Katharina Hacker
Eine Art Liebe
(A Kind of Love)
Suhrkamp Verlag, September 2003. 280 pp.
ISBN 3-518-41460-7
Sophie, the narrator, is a young German who goes to Israel to study at the Hebrew University in Jerusalem. There she meets Moshe, a lawyer in his sixties. Some years later, Sophie and Mosche meet again in Berlin, where Mosche gives Sophie his 'gift': she is to write the story of his friend Jean, a Trappist monk, who has been found dead in a Berlin nightclub. Moshe tells the story in fragments, over a period of years, between visits and phone calls. The book is, in effect, his story.
Mosche's tale begins when he is a young boy, the son of German Jewish parents. It is 1938 and Mosche and his parents have been forced to leave Berlin and take refuge in France. There they are befriended by a French priest, who persuades them to send Mosche to a French boarding school to ensure his safety.

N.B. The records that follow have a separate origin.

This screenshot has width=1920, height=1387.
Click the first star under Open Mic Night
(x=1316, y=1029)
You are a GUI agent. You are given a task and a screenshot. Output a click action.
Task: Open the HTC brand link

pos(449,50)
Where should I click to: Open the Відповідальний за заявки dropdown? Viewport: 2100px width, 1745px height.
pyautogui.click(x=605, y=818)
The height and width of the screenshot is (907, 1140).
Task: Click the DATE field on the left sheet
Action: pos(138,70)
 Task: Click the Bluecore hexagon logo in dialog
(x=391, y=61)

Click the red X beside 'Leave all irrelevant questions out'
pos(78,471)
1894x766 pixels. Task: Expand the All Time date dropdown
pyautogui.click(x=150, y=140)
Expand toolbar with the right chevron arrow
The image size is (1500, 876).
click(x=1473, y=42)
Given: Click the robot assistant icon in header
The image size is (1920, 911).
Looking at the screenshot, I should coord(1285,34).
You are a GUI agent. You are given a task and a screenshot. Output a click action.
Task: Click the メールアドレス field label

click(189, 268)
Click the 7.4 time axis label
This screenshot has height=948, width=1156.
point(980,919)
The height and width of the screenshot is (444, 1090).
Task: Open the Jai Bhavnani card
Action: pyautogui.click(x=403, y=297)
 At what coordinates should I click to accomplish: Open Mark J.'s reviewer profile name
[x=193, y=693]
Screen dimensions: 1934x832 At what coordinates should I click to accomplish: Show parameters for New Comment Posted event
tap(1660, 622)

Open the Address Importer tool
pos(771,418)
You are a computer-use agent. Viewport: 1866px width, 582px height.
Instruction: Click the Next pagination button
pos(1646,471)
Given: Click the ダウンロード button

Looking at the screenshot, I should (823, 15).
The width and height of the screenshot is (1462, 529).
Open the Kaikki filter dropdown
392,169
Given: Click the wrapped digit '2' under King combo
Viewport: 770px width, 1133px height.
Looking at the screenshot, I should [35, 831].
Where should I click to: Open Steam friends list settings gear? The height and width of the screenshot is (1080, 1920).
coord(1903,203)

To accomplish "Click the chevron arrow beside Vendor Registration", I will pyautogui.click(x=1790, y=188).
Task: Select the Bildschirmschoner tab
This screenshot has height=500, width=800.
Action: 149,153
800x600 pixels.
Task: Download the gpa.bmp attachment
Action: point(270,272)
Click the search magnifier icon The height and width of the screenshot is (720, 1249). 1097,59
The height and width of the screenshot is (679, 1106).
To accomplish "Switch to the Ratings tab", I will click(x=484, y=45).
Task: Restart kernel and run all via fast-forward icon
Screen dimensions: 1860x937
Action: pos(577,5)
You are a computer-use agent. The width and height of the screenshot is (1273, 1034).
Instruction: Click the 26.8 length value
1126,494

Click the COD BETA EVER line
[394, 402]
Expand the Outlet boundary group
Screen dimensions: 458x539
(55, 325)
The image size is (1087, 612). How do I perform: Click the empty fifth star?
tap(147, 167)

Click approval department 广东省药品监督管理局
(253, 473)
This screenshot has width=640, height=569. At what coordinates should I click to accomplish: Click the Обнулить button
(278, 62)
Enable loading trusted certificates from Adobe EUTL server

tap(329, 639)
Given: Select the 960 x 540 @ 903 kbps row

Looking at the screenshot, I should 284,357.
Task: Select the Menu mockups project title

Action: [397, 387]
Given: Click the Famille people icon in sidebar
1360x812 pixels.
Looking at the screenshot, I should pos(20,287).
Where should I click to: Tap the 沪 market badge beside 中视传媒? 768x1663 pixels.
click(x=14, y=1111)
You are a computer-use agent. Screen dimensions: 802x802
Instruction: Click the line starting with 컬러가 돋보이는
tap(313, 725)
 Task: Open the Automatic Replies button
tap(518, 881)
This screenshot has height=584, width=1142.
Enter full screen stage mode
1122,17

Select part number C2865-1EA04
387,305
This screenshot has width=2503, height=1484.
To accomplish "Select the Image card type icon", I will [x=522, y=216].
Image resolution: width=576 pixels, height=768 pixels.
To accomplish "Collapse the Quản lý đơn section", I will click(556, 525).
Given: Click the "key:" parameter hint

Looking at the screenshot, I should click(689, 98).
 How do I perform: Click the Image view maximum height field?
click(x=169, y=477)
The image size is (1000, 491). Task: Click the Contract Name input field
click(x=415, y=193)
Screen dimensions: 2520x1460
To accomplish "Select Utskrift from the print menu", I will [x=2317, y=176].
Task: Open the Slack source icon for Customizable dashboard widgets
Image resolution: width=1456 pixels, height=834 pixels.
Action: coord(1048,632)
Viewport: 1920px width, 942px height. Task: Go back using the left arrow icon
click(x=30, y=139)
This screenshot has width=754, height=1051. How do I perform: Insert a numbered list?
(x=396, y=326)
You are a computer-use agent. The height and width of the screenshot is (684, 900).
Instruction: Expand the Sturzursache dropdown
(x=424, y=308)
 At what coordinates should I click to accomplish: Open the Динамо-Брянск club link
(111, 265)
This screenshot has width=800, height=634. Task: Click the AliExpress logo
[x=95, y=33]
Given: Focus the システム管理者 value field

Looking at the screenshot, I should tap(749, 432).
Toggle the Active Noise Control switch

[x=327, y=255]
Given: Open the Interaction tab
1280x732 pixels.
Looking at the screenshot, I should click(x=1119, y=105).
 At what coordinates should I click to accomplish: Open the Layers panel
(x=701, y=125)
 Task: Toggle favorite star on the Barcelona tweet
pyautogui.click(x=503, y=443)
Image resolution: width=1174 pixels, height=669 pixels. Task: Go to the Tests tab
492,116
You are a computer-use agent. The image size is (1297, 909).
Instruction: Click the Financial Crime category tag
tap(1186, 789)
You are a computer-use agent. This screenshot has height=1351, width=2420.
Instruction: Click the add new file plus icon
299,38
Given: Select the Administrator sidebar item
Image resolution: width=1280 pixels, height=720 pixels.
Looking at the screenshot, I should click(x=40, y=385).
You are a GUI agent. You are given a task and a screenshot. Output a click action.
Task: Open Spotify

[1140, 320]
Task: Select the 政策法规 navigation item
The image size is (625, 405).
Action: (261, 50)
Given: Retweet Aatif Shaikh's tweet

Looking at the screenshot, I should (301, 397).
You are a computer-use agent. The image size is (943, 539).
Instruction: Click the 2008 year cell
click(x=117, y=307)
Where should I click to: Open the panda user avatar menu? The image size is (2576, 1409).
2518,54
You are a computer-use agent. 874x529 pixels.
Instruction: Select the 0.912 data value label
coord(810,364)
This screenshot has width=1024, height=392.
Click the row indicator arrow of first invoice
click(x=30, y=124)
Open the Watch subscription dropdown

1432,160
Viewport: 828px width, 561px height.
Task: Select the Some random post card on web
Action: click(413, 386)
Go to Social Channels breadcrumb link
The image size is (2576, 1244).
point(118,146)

After he is forced to leave the first school, Mosche moves to a new school, where his identity is kept secret. A fellow pupil, Jean, suggests that Mosche share his name. So Mosche becomes Jean, learns French and temporarily sheds his Jewish identity. Soon Moshe's parents are captured while trying to escape into Switzerland. This is a tragedy for which both Jeans will come to feel responsible. Weighed down by the knowledge of the couple's death, each boy feels guilty of a certain and separate betrayal. After the war, Mosche recovers his Jewish identity, while Jean becomes a Trappist. The two friends remain in close contact, but something is clearly wrong. Jean disappears from his monastery, and is finally found dead in Berlin.
This is a haunting and compelling story written in simple but lyrical language. Hacker moves masterfully between settings, shifting between scenes from wartime France, the Gulf War and present-day Israel. Eine Art Liebe is a moving exploration of love across different boundaries.